L’estrazione rinvenuta sembra essere, secondo Ansa, “ricavata artigianalmente dallo stesso arrestato, attraverso un procedimento di lavorazione della marijuana impastata con l’acqua calda. La “rosin” è un inedito modo di separazione della resina di canapa sativa senza l’utilizzo di solventi che si sta diffondendo tra gli assuntori”.

Ma che cosa è il Rosin? Un metodo di estrazione solvent less (senza solventi).

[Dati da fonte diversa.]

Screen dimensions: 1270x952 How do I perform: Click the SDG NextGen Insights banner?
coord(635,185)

foto 1 (macchina per estrazione rosin)

Definita “resina di canapa sativa” dall’agenzia di stampa, il “rosin” è descritto nei passaggi del procedimento di separazione in maniera accurata. In realtà questa trasformazione è una tecnica molto nota agli amanti della cultura cannabica, ci sono tanti siti dove se ne parla e le piastre, strumento di lavorazione, sono vendute online. Le estrazioni poi sono prodotti ricercati per la purezza del risultato, legata alla quantità di resina, materia vegetale e concentrazione dei cannabinoidi.

Il rosin è il risultato di un’estrazione senza solventi, al contrario dei procedimenti che prevedono l’utilizzo di alcol o butano (BHO), quindi molto più sicuro nella lavorazione e nel consumo. Il procedimento prevede una combinazione di calore e pressione all’interno di una piastra che “schiaccia” la materia prima (vedi foto 1). A livello industriale si utilizzano macchinari specifici, chi si cimenta in un arrangiamento domestico si accontenta un ferro da stiro o una piastra per capelli e carta forno. La materia prima può essere infiorescenza secca, fresca o estrazione di estrazione, tuttavia come tecnica solventless rispetta il livello terpenico della stessa.

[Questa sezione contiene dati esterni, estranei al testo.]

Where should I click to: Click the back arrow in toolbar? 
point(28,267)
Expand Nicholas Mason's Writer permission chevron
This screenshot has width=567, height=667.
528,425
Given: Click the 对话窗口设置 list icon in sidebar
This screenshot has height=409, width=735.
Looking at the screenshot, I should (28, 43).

L’articolo dell’Ansa motiva la scelta del metodo estrattivo: “I motivi dell’utilizzo di tale tecnica sono la facilità, il basso costo e la qualità del prodotto. Per produrre olio di canapa con la tecnica “rosin”, bisogna applicare una forte fonte di calore e pressione sulle foglie di cannabis (di solito si usa il ferro da stiro o la piastra per capelli e la carta forno) in modo tale che in pochi secondi la resina cbd si separa formando piccole gocce, cioè l’olio di canapa”.

Non è propriamente corretto definire il ‘rosin’ olio poiché non proviene dalla spremitura del seme bensì dallo “schiacciamento” dell’infiorescenza ad una temperatura che oscilla tra i 78° e i 121°, oltre i quali si perderebbe il profilo terpenico. Difatti, Ansa conferma: “La temperatura non deve essere troppo alta altrimenti si perdono più cannabinoidi e terpeni per via della vaporizzazione nel processo, ma nonostante questo la purezza del prodotto sarà sempre maggiore”.

La liberalizzazione passa anche attraverso lo sdoganamento di nuovi concetti per il grande pubblico. Speriamo presto di leggere di nuove tecniche estrattive tra le news delle principali agenzie stampa.